Critical thinking is context specific in the world of coaching and sports science. The major reason for this is the absence, or presence of time in making decisions. According to Meyer :
“Sport scientists try to reduce the number of variables influencing an outcome so that causation can be more easily disentangled. Scientists look for answers that are right or wrong, and time is not of the essence.”
This form of logic is called deductive reasoning. The scientist starts with a premise (hypothesis, data, information etc.), and concludes by making an inference (a result). The key with deductive logic is that the scientist does not move beyond the premise and make broad based inference.
On the other hand, sport coaches do not get the luxury of time. Many times, decisions need to be made well before all the facts are in. Coaches’ are more concerned about solving immediate performance problems, rather than determining causation . Coaches are influenced by tradition advice from mentors, and imitation from other successful colleagues [3,4].
This form of logic is called inductive reasoning (reasoning by repetition). The coach starts with a premise (immediate information, video, game flow etc.), and reaches a conclusion. In the case of the sport coach, he/she moves beyond the premise and creates “heuristics” (simple rules of thumb). Heuristics are mental short cuts that minimize time-based decision making. Heuristics are based on years of practical experience, and detailed content knowledge.
Coaches and scientists may not see the performance world through the same lens. This has to do with previous experience and bias (we all have it!). Each environment has its own inherent constraints. In the private sector, our goal is to invest in technology that best measures the unique demands of sport (hard to do with hockey), is reliable, and easy to interpret and analyze (Body Fat testing, Laser Speed Testing, Force Plate testing, Bar Speed testing, TRIMP). Our goal is to communicate results to our pro athletes within twenty-four hours and our team sport coaches within 48-72 hours. We use simple charts and graphs to communicate. We are also use analogies when communicating data. Here’s an example:
Sport Scientist/Coach: “We spoke last session re: TRIMP. Remember that analogy that we used? If you drive from Columbus to Cincinnati, TRIMP is your total gas mileage.

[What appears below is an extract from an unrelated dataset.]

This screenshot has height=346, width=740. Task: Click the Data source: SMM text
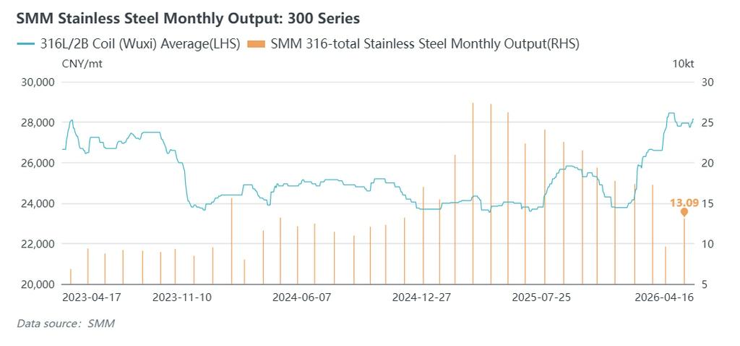(x=66, y=324)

Looks like you’re getting more efficient as the same workout has used less gas this trip.
Athlete: Thanks Coach.
Sport Scientist: We have all the baseline asymmetry data collected for our hockey club. We flagged any concerns in red as these numbers are greater than what current research states may be acceptable? Take a look at the asymmetry graph.

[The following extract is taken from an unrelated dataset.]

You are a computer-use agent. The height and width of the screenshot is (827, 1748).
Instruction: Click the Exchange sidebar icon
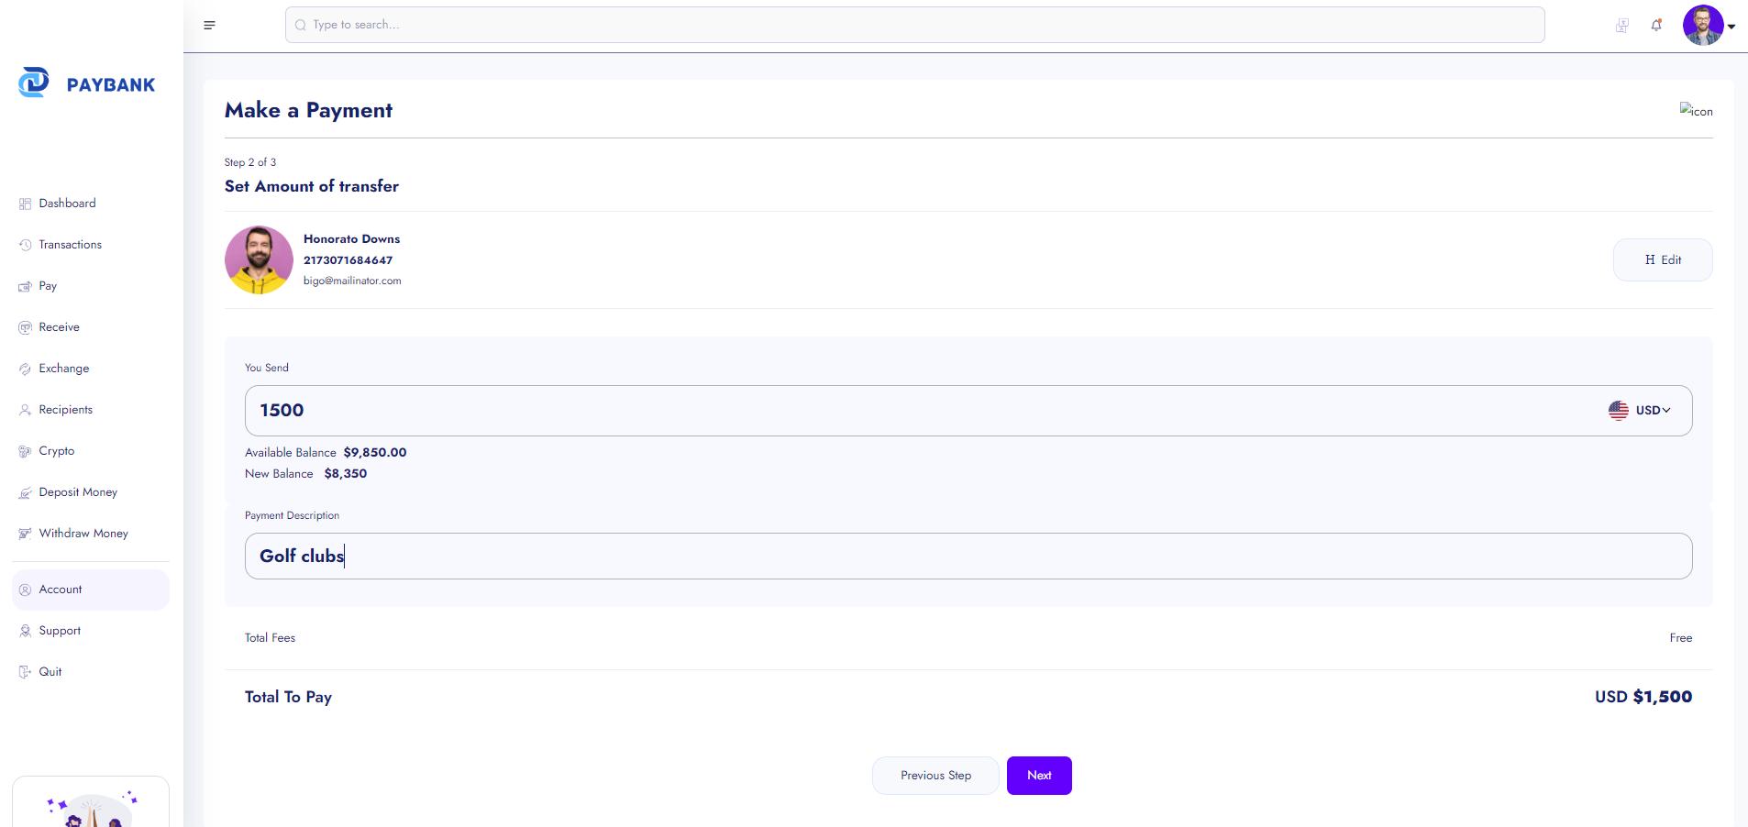click(25, 369)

Coach: What do you mean acceptable? Why is this important?
Sports Scientist: Great question coach! Current research suggests that a > 15% difference between force production in both left and right legs may predispose an athlete to an increase chance of injury and/or a decrease in performance. Picture eating a meal on a 4-legged dinner table, if I remove one leg, the table becomes compromised and unbalanced.
It’s important because the best ability is availability. We can get an awful lot of information out of this “test” without physical wear and tear on the athlete. We can also use these numbers in the case of injury to reference previous numbers.
Coach: Ok. Great!
At the end of the day, the goal is to allow open communication, while considering the unique background, bias, and previous experience of key decision makers. Every environment is different. However, a working understanding of each member allows for the integration and cooperation among team members. This is how we operate in the private sector.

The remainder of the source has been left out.